Kabul edelim ki; Türkiye’den Afrika’da birine mal satmak istesen 1 ihtimalin olur, Amerika’dan satmak istesen 100 ihtimalin oluşuyor. Bunu araştırdım şöyle bir netice ile karşılaştım; Özellikle Latin Amerika ve Afrika halklarının üst düzey iş adamları Amerika Telefonu ediniyorlar. Kendilerinin bu Ülke ile ilgili görünmeleri hoşlarına gidiyor.
(Hatırlayın! Bizim kadınlar bile doğum zamanında Amerika’da olmak için birbirlerini çiğniyorlar, sırf “çocuğumuz Amerika’da doğdu” diyebilmek için!)
Oradan mal alımına daha sıcak bakıyorlar. Çünkü “biz diğer Ülkelerde sorun yaşarsak mahkeme yolu ile çıkarlarımızın korunup korunmayacağını bilmiyoruz, ama Amerika’da ki satıcıyı dava ederiz ve hakkımızı da alırız” mantığı yürütüyorlar. Diğer Ülkeler Amerika’dan gelen bir malı veya hizmeti daha bir önyargısız ve daha kolaylaştırıcı bir yaklaşımla kabul ederken (tabi biraz da şey korkusundan!), bu Ülkenin adı Türkiye veya başka bir yer olduğunda daha bir şüpheci ve olumsuz yaklaşımda bulunabiliyorlar.

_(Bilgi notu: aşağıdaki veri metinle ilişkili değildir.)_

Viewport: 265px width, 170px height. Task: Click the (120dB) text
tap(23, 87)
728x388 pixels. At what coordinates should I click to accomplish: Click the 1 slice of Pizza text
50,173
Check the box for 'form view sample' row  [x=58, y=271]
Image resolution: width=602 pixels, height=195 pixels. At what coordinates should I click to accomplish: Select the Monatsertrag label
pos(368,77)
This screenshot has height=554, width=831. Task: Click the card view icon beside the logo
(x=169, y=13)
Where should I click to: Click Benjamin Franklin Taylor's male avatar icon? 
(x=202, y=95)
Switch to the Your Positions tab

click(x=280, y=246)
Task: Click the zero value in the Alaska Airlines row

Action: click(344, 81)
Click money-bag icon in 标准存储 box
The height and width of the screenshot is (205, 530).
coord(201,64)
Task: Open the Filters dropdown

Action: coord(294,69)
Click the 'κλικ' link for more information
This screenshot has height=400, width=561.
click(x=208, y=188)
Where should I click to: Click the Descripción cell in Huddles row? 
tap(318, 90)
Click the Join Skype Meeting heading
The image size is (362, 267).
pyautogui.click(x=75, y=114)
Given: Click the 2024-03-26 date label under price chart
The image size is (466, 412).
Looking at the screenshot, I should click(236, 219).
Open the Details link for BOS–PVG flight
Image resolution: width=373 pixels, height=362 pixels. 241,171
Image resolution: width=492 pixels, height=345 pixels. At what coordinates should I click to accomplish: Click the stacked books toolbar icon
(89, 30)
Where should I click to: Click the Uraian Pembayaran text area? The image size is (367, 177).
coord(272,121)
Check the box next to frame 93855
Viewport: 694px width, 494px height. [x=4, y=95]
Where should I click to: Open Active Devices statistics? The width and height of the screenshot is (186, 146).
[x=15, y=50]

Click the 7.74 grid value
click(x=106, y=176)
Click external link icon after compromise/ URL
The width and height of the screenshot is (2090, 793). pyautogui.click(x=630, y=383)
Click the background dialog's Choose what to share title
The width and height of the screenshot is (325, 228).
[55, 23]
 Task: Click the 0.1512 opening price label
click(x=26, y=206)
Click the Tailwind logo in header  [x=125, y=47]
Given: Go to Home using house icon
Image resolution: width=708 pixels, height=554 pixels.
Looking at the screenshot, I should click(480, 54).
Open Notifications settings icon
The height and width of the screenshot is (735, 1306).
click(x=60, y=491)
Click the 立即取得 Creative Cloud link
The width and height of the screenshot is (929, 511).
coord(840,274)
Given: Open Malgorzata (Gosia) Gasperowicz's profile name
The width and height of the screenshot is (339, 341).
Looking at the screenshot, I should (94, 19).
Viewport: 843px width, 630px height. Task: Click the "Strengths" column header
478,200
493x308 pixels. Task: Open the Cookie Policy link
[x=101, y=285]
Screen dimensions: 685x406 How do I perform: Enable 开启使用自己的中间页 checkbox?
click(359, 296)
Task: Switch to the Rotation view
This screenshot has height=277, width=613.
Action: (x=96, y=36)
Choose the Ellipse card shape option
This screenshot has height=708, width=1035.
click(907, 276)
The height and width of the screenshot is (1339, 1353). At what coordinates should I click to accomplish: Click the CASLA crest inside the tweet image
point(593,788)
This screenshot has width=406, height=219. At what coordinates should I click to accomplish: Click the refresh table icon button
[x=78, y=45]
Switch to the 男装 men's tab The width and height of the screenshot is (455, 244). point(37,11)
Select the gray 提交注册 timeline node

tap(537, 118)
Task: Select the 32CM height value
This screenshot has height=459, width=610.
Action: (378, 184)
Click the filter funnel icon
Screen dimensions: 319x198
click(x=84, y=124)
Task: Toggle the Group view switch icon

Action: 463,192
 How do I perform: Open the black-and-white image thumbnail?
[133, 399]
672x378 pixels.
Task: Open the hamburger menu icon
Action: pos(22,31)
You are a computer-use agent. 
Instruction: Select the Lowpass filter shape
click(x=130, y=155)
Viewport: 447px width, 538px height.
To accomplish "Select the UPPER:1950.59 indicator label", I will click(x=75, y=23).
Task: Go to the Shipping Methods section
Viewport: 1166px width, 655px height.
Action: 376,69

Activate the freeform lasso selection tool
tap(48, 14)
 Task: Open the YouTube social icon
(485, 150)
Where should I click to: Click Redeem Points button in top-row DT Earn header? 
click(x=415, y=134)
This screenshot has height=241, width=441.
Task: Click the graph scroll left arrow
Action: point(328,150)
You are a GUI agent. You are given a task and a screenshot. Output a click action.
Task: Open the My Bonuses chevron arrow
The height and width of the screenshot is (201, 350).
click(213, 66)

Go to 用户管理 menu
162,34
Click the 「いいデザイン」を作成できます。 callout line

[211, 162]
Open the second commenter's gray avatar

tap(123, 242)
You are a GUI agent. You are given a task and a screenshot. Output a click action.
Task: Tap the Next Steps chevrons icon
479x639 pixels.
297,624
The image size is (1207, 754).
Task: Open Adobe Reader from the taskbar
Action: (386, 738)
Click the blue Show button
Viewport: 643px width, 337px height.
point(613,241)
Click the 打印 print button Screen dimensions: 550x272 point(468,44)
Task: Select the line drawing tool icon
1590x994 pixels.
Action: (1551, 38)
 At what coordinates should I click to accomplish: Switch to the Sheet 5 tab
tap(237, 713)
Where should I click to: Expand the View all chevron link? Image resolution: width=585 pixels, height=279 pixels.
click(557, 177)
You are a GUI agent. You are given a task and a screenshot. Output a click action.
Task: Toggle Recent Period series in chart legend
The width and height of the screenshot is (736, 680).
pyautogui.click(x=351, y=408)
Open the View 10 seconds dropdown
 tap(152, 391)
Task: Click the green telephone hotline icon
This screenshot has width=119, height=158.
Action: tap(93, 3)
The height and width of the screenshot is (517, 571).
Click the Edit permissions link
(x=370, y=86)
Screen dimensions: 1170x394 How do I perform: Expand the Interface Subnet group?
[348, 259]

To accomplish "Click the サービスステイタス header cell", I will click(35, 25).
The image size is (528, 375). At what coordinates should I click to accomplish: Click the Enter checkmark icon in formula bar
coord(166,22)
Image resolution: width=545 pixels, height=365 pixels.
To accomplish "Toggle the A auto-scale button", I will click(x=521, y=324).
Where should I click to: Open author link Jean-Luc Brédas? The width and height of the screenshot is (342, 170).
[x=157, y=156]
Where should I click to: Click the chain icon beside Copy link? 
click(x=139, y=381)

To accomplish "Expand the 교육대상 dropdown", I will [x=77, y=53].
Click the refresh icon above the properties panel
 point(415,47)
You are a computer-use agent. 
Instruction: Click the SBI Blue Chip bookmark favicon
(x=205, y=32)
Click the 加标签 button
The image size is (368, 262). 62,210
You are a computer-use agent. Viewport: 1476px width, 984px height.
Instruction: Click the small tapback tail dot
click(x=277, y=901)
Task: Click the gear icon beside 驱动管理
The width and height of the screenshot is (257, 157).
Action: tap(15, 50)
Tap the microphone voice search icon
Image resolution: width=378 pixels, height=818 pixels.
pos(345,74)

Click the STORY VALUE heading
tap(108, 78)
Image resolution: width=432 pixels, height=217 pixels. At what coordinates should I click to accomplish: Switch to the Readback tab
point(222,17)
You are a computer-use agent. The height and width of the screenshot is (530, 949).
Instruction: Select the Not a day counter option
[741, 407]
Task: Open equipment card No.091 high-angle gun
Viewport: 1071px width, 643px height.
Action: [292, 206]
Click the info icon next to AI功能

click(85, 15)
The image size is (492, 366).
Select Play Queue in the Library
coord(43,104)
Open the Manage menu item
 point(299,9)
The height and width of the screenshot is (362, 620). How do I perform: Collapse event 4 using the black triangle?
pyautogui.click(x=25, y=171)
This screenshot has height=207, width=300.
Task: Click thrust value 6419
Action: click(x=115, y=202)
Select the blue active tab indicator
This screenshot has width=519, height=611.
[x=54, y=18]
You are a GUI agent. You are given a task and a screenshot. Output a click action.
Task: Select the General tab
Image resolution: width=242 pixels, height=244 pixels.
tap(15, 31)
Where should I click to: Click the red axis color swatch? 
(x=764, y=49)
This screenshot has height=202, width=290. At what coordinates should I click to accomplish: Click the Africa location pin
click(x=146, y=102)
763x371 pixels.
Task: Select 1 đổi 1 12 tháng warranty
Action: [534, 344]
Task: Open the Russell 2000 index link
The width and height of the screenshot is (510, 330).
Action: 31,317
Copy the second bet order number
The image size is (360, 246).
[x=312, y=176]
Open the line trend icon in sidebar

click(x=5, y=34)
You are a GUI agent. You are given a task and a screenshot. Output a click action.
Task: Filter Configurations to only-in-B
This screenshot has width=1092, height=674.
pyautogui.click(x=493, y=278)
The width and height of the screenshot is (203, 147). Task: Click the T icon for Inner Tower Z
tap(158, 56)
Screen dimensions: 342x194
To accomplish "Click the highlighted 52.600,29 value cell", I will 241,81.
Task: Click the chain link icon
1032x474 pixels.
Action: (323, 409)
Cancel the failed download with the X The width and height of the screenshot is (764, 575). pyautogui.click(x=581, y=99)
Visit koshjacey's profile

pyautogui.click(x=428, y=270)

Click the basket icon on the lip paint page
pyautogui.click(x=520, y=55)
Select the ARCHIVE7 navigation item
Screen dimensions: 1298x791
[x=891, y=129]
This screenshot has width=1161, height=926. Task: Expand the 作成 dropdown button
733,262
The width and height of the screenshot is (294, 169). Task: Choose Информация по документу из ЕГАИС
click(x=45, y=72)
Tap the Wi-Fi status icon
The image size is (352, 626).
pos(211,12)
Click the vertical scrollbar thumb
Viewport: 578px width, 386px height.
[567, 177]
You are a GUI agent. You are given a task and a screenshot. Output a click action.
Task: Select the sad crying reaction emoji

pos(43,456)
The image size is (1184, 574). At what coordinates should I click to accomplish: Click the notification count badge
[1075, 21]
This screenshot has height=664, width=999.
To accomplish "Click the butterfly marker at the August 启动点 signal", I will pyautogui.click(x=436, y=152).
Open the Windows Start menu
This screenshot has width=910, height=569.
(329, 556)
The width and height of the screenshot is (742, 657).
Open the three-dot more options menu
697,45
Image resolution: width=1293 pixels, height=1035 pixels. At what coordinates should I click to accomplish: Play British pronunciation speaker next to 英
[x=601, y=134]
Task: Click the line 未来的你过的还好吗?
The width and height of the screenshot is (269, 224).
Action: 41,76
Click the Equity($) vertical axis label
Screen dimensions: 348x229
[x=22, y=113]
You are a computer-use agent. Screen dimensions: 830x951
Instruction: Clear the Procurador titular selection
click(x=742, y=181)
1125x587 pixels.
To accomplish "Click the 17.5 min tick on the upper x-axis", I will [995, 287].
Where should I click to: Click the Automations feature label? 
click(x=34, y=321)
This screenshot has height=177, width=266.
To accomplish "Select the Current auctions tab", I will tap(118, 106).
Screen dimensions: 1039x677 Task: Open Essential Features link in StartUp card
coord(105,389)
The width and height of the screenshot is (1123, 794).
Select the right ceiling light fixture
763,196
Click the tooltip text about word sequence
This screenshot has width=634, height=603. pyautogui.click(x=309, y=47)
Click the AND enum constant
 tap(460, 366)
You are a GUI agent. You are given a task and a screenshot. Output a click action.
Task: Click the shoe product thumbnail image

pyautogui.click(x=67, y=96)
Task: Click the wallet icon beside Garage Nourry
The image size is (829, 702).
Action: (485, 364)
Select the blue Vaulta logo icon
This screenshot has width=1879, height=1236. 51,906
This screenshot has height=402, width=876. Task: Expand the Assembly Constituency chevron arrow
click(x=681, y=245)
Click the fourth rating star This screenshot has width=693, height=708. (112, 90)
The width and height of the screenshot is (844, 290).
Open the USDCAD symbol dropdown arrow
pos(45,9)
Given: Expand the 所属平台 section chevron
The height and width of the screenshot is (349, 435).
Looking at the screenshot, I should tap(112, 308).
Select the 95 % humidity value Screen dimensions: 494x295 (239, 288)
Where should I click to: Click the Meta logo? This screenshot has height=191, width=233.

Amerika halen daha birçok konuda öncü, Teknolojide açık ara öndeler.
Yeniliklere açık başarılı insan devşirmeyi de iyi biliyorlar.
İlaveten Güçlü Paraları ve çok yönlü çok çeşitli imha silahları da olunca şimdilik dünyanın “1 numarası” durumunu korumuş oluyor.
İşin özü dostlar; Amerika kesinlikle yaşanılacak ticaret yapılacak ve hatta sosyal faaliyetlerin en kolay yapılabileceği bir Ülke gibi geldi bana.
Elbette bu zalim yöneticilerini, katil baba ve oğul Bush’larını, içten çakal Pentagonlarını, dıştan sırtlan FBI’lıları, doğal çevrenin en büyük kirleticisi ve dünyanın en büyük soyguncusu olduğunu gerçeğini değiştirmez.
Ve hatta onları akladığım da düşünülemez!